The problem is that GCC expects 16-byte alignment of the incoming stack
since early 2004, as Maciej found out [1]:
  Having actually dug speculatively I can see that the psABI was changed in
 GCC 3.5 with commit e5e10fb4a350 ("re PR target/14539 (128-bit long double
 improperly aligned)") back in Mar 2004, when the stack pointer alignment
 was increased from 8 bytes to 16 bytes, and arch/alpha/kernel/entry.S has
 various suspicious stack pointer adjustments, starting with SP_OFF which
 is not a whole multiple of 16.

Also, as Magnus noted, "ALPHA Calling Standard" [2] required the same:
 D.3.1 Stack Alignment
  This standard requires that stacks be octaword aligned at the time a
  new procedure is invoked.

However:
- the "normal" kernel stack is always misaligned by 8 bytes, thanks to
  the odd number of 64-bit words in 'struct pt_regs', which is the very
  first thing pushed onto the kernel thread stack;
- syscall, fault, interrupt etc. handlers may, or may not, receive aligned
  stack depending on numerous factors.

Somehow we got away with it until recently, when we ended up with
a stack corruption in kernel/smp.c:smp_call_function_single() due to
its use of 32-byte aligned local data and the compiler doing clever
things allocating it on the stack.

This adds padding between the PAL-saved and kernel-saved registers
so that 'struct pt_regs' have an even number of 64-bit words.
This makes the stack properly aligned for most of the kernel
code, except two handlers which need special threatment.

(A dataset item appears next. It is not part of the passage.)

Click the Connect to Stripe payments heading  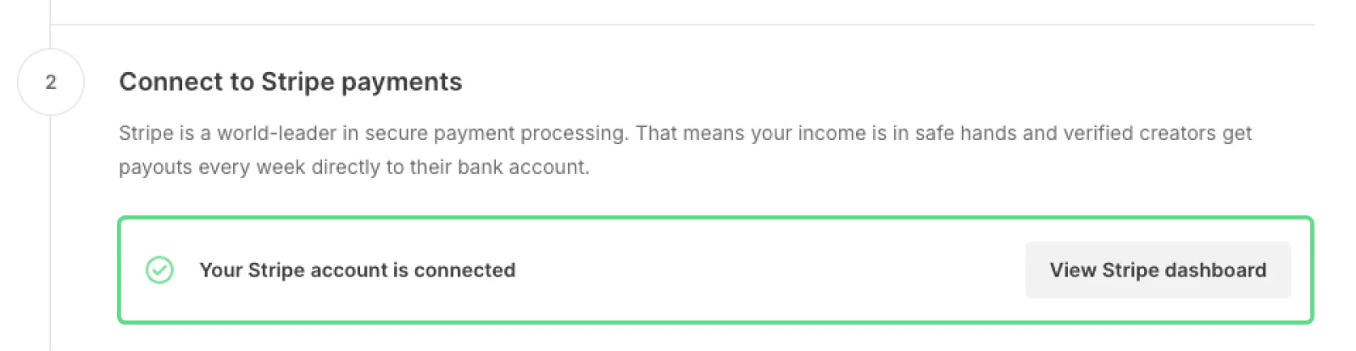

Note: struct pt_regs doesn't belong in uapi/asm; this should be fixed,
but let's put this off until later.

Link: https://lore.kernel.org/rcu/alpine.DEB.2.21.2501130248010.18889@angie.orcam.me.uk/ [1]
Link: https://bitsavers.org/pdf/dec/alpha/Alpha_Calling_Standard_Rev_2.0_19900427.pdf [2]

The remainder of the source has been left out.